__Passage shown__

┌──

The Jedediah Smith Memorial Trail (or American River Bike Trail) is a paved multi-use pathway that runs between the confluence of the Sacramento River with the American River, just north of downtown Sacramento, California, and Beal's Point at Folsom Lake, north of Folsom. The trail is  long, and is used as a major recreational destination, as well as a commuter artery for cyclists.  The trail is considered one of the longest paved purpose-built bike trails in the country.  The trail is maintained by the County of Sacramento and is painted with mile markers placed at every half-mile increment.

History

In the early 19th century, the famous fur trapper Jedediah Smith explored the area east of Sacramento, between the settlement at the confluence now known as Old Sacramento, and Folsom. The area follows the course of the American River, and is rich in a diversity of wildlife. In the late 19th century, the trail was marked out by a prototype cycling organization, The Capital City Wheelmen, but was soon abandoned as a viable commuter artery with the onset of automobiles in the early 20th century. The trail fell into disrepair until it was reexamined as a transportation route by cyclists in the 1970s, when the pathway was paved.  A section of the trail was later added that runs along the south side of Lake Natoma and into downtown Folsom.

└──

__Dataset extract__
┌──

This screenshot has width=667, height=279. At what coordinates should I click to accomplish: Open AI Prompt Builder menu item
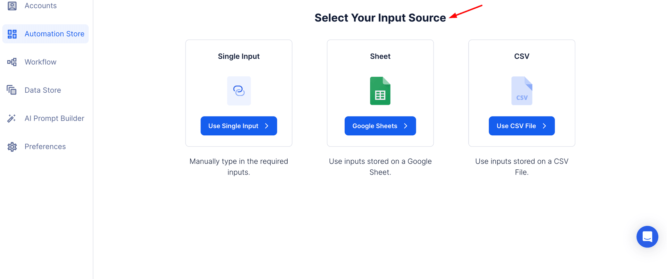coord(54,118)
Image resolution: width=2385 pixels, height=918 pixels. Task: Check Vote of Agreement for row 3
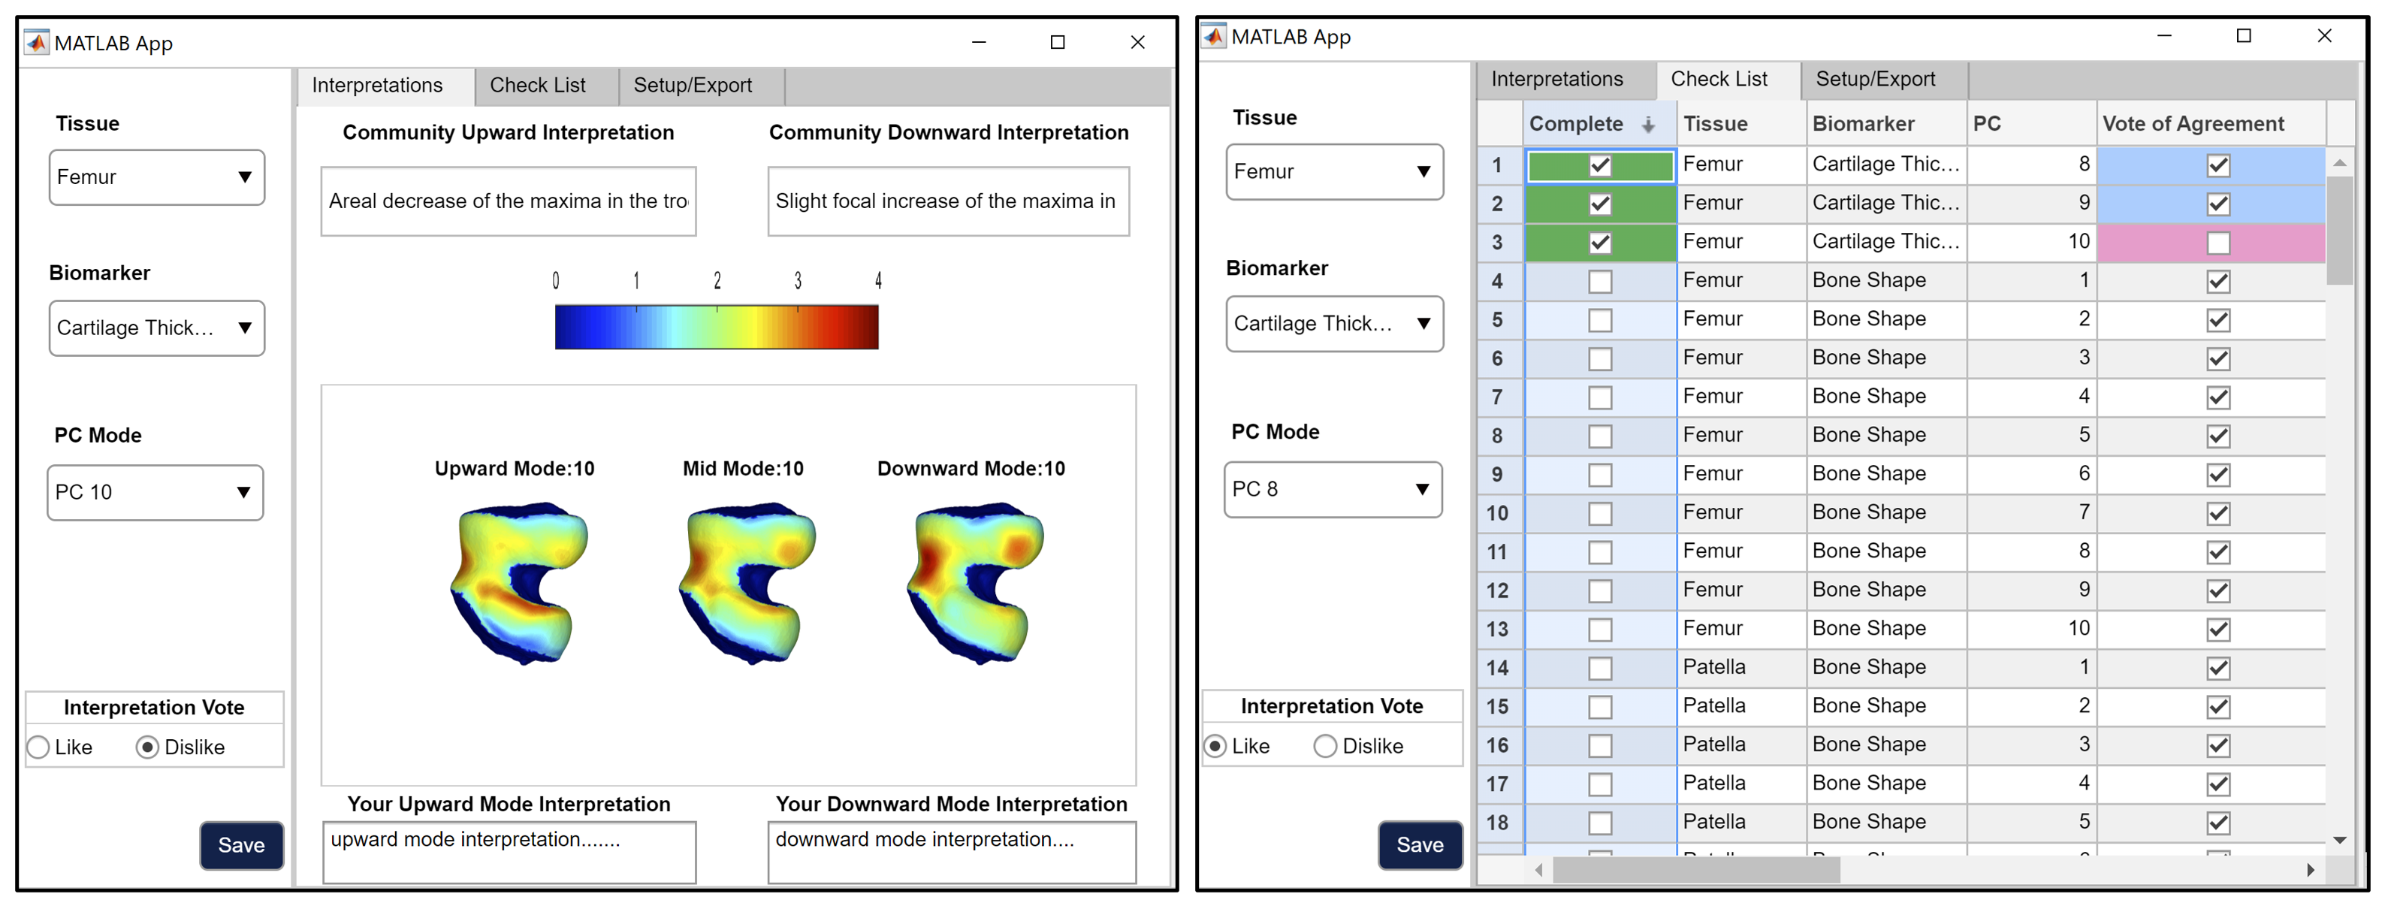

└──

__The tasks__
a - Based on the bike trail passage, decide whether each statement is true: (i) the City of Sacramento maintains the trail; (ii) mile markers are painted on the trail at every half-mile; (iii) the pathway was paved in the 1970s. For each, answer yes or no and quote the words that decide it.
b - Pick up the passage on the American River bike trail after its last sentence and carry it forward.

__Task results__
a -
(i) No: "The trail is maintained by the County of Sacramento."
(ii) Yes: "painted with mile markers placed at every half-mile increment."
(iii) Yes: "reexamined as a transportation route by cyclists in the 1970s, when the pathway was paved."

b -
The trail is used by approximately 5 million people annually.

Notable landmarks and attractions

The trail passes several places of interest between Sacramento and Folsom. The recreational areas of Discovery Park, Sutter's Landing Park (the point at which John Sutter, founder of Sacramento and notable area entrepreneur, first arrived), the Guy West Bridge (a scaled down reproduction of San Francisco's Golden Gate Bridge), California State University, Sacramento (or, more commonly, Sacramento State), William B. Pond Recreation Area, River Bend Park, the Fair Oaks walking bridge, the Nimbus Fish Hatchery, Lake Natoma and Folsom Lake.

The trail runs through various parks and untouched areas, inhabited by a variety of animals. Throughout the trail, animals such as deer, western rattlesnakes, and woodpeckers can be found amongst others. As of 2020, coyotes are becoming more common along the trail, and are increasingly acclimated to the presence of people.

References

External links

 
Google map showing the trail
http://www.arpf.org/
http://railstotrails.us/ca-american-river-bike-trail.html
http://activities.wildernet.com/pages/area.cfm?areaid=CASAJS&cu_id=157
https://web.archive.org/web/20060901151326/http://www.saccycle.com/bikewaymaps/map6.htm

Bike paths in California
Hiking trails in California
American River (California)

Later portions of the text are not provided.